US researchers have successfully developed a blood test for anxiety that examines biomarkers to help doctors objectively determine a person's risk for developing anxiety, its severity, and therapies best suited for them.
"Many people are suffering from anxiety, which can be very disabling and interfere with daily life," said professor of psychiatry Alexander Niculescu, from Indiana University School of Medicine.
"The current approach is to talk to people about how they feel to see if they could be on medications, but some medications can be addictive and create more problems. We wanted to see if our approach to identify blood biomarkers could help us match people to existing medications that will work better and could be a non-addictive choice," Niculescu added.
The study, published in the journal Molecular Psychiatry, showed that examining the RNA biomarkers in blood samples helped researchers identify a patient's current state of anxiety.

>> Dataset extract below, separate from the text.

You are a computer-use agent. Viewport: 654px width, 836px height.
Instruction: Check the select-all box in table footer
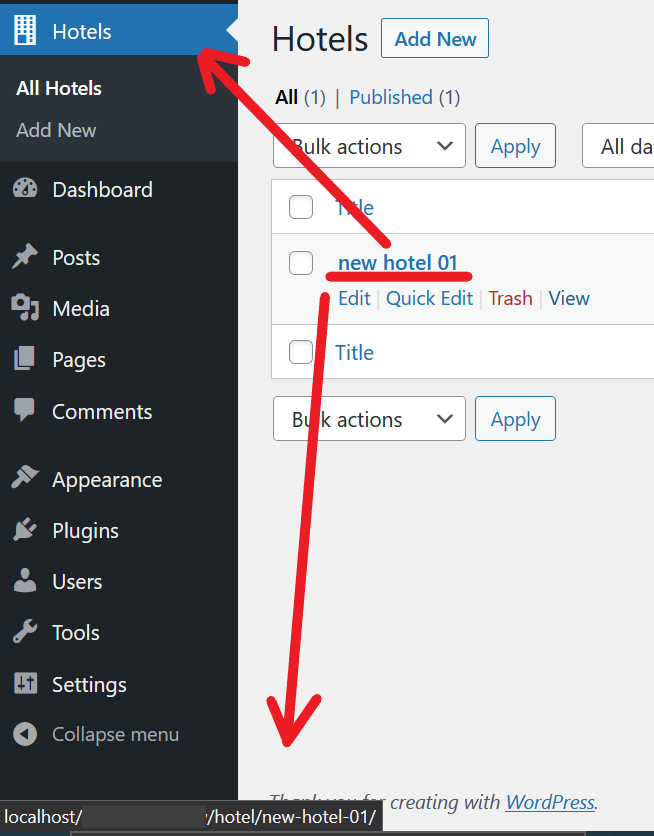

They matched them with medications and nutraceuticals, showing how effective different options could be for them based on their biology.
"In addition to medications, there are other methods to treat anxiety, such as cognitive behavioural therapy or lifestyle changes," Niculescu said.
"But having something objective like this where we can know what someone's current state is as well as their future risk and what treatment options match their profile is very powerful in helping people."
A person's biomarkers can also change over time. Niculescu said the test can help evaluate a person's risk of developing higher levels of anxiety in the future as well as how other factors might impact their anxiety, like hormonal changes.
Further, Niculescu said this new test could also be used in combination with the other blood tests his research has led to, providing a more comprehensive view of a patient's mental health and risk of future mental health concerns.
Researchers can also use the test to develop new treatments for anxiety that are more targeted to individual biomarkers.
"This is something that could be a panel test as part of a patient's regular wellness visits to evaluate their mental health over time and prevent any future distress," Niculescu said. "Prevention is better in the long run, so our goal is to be able to provide a comprehensive report for patients and their physicians using simply one tube of blood."